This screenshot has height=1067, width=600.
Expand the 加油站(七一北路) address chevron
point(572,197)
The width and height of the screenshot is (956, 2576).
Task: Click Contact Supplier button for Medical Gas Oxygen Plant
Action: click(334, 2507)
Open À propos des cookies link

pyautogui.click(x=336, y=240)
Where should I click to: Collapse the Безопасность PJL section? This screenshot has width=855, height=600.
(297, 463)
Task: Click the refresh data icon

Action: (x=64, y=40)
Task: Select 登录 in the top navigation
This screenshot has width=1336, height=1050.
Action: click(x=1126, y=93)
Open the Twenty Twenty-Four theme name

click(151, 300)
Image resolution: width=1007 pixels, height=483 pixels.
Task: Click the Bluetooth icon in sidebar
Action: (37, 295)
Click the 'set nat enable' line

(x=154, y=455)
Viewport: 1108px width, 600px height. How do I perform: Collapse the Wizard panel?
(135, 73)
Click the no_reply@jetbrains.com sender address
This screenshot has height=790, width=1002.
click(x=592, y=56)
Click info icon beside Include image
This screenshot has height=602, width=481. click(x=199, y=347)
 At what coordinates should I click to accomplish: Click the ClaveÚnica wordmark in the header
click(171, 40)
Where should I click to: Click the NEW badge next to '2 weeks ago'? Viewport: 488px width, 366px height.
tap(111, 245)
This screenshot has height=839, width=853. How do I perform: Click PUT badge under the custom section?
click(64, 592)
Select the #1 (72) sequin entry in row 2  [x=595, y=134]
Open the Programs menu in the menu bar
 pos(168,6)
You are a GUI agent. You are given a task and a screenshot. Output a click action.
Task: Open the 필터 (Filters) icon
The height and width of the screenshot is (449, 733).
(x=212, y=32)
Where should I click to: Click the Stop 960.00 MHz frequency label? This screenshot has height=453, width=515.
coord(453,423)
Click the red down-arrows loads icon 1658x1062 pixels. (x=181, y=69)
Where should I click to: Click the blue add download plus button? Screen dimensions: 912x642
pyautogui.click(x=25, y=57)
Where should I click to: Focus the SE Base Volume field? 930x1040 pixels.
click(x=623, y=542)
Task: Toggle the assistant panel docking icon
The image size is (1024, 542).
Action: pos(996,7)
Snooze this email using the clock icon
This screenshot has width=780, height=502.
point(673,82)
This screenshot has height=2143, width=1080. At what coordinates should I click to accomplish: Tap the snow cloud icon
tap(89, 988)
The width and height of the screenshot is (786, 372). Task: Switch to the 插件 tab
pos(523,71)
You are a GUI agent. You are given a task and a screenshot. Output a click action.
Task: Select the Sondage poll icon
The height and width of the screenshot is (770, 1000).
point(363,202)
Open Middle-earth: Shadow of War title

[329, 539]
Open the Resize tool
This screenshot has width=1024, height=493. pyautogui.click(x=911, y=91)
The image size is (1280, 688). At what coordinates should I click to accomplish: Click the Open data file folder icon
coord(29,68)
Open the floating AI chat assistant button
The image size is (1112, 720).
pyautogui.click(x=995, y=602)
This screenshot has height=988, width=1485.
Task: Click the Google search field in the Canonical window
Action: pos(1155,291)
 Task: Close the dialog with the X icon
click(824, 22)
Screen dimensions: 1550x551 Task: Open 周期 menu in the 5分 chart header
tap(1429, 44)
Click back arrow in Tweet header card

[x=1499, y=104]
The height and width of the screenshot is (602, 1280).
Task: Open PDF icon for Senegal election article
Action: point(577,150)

· · · ·

Aim of the task: The records above are to be duplicated exactly, every one of them.

Result of this task:
This screenshot has height=1067, width=600.
Expand the 加油站(七一北路) address chevron
point(572,197)
The width and height of the screenshot is (956, 2576).
Task: Click Contact Supplier button for Medical Gas Oxygen Plant
Action: click(334, 2507)
Open À propos des cookies link

pyautogui.click(x=336, y=240)
Where should I click to: Collapse the Безопасность PJL section? This screenshot has width=855, height=600.
(297, 463)
Task: Click the refresh data icon

Action: (x=64, y=40)
Task: Select 登录 in the top navigation
This screenshot has width=1336, height=1050.
Action: click(x=1126, y=93)
Open the Twenty Twenty-Four theme name

click(151, 300)
Image resolution: width=1007 pixels, height=483 pixels.
Task: Click the Bluetooth icon in sidebar
Action: (37, 295)
Click the 'set nat enable' line

(x=154, y=455)
Viewport: 1108px width, 600px height. How do I perform: Collapse the Wizard panel?
(135, 73)
Click the no_reply@jetbrains.com sender address
This screenshot has height=790, width=1002.
click(x=592, y=56)
Click info icon beside Include image
This screenshot has height=602, width=481. click(x=199, y=347)
 At what coordinates should I click to accomplish: Click the ClaveÚnica wordmark in the header
click(171, 40)
Where should I click to: Click the NEW badge next to '2 weeks ago'? Viewport: 488px width, 366px height.
tap(111, 245)
This screenshot has height=839, width=853. How do I perform: Click PUT badge under the custom section?
click(64, 592)
Select the #1 (72) sequin entry in row 2  [x=595, y=134]
Open the Programs menu in the menu bar
 pos(168,6)
You are a GUI agent. You are given a task and a screenshot. Output a click action.
Task: Open the 필터 (Filters) icon
The height and width of the screenshot is (449, 733).
(x=212, y=32)
Where should I click to: Click the Stop 960.00 MHz frequency label? This screenshot has height=453, width=515.
coord(453,423)
Click the red down-arrows loads icon 1658x1062 pixels. (x=181, y=69)
Where should I click to: Click the blue add download plus button? Screen dimensions: 912x642
pyautogui.click(x=25, y=57)
Where should I click to: Focus the SE Base Volume field? 930x1040 pixels.
click(x=623, y=542)
Task: Toggle the assistant panel docking icon
The image size is (1024, 542).
Action: pos(996,7)
Snooze this email using the clock icon
This screenshot has width=780, height=502.
point(673,82)
This screenshot has height=2143, width=1080. At what coordinates should I click to accomplish: Tap the snow cloud icon
tap(89, 988)
The width and height of the screenshot is (786, 372). Task: Switch to the 插件 tab
pos(523,71)
You are a GUI agent. You are given a task and a screenshot. Output a click action.
Task: Select the Sondage poll icon
The height and width of the screenshot is (770, 1000).
point(363,202)
Open Middle-earth: Shadow of War title

[329, 539]
Open the Resize tool
This screenshot has width=1024, height=493. pyautogui.click(x=911, y=91)
The image size is (1280, 688). At what coordinates should I click to accomplish: Click the Open data file folder icon
coord(29,68)
Open the floating AI chat assistant button
The image size is (1112, 720).
pyautogui.click(x=995, y=602)
This screenshot has height=988, width=1485.
Task: Click the Google search field in the Canonical window
Action: pos(1155,291)
 Task: Close the dialog with the X icon
click(824, 22)
Screen dimensions: 1550x551 Task: Open 周期 menu in the 5分 chart header
tap(1429, 44)
Click back arrow in Tweet header card

[x=1499, y=104]
The height and width of the screenshot is (602, 1280).
Task: Open PDF icon for Senegal election article
Action: point(577,150)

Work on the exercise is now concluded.